— PROBLEM DESCRIPTION —
Lay out the rows from the line containing "Given: Click the globe public audience icon" through the line containing "Viewport: 965px width, 491px height.", inclusive, as a Markdown table with the columns Number and Line. Skip blank lines and leave the pictures out.

— SUPPLIED MATERIAL —
╔══

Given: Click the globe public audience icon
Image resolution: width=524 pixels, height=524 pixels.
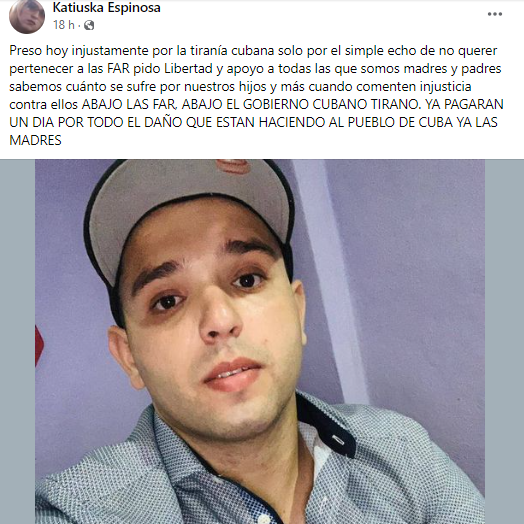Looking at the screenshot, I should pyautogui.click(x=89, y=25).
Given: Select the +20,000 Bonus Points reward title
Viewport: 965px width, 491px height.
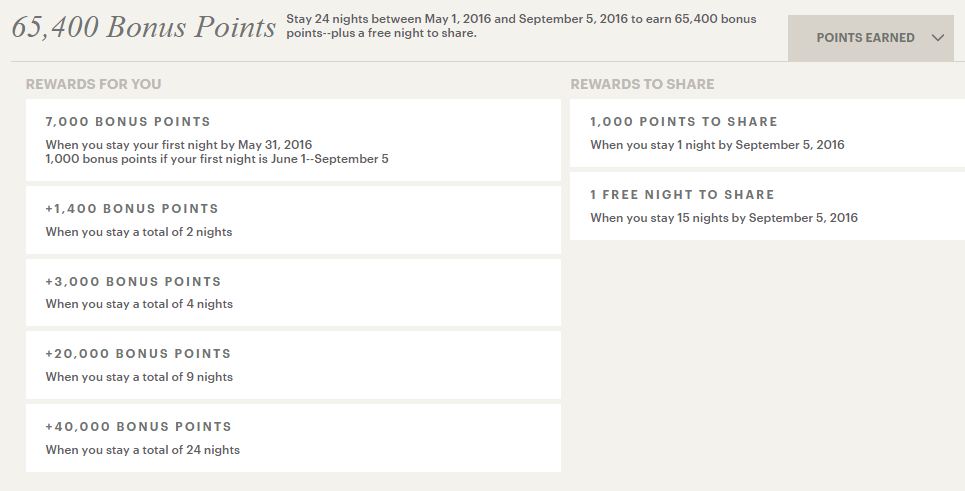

╚══
╔══

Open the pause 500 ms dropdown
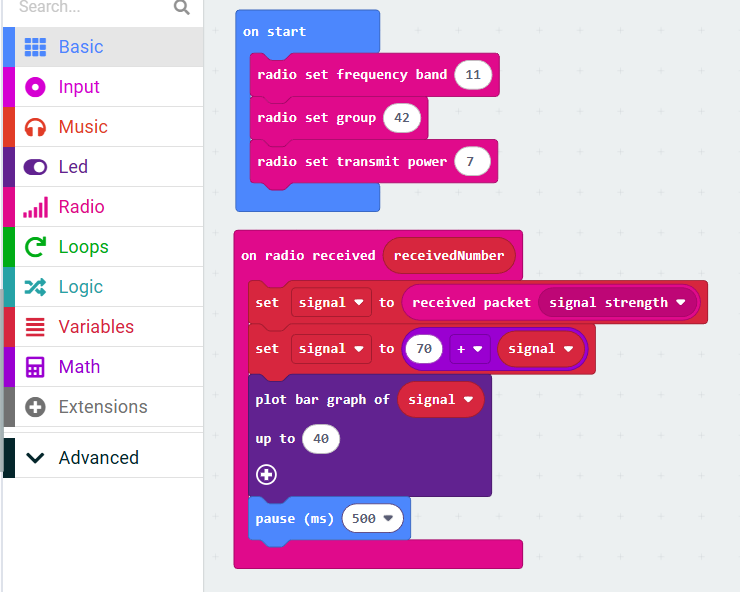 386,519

╚══

— RESPONSE —
| Number | Line |
|---|---|
| 1 | Given: Click the globe public audience icon |
| 2 | Image resolution: width=524 pixels, height=524 pixels. |
| 3 | Looking at the screenshot, I should pyautogui.click(x=89, y=25). |
| 4 | Given: Select the +20,000 Bonus Points reward title |
| 5 | Viewport: 965px width, 491px height. |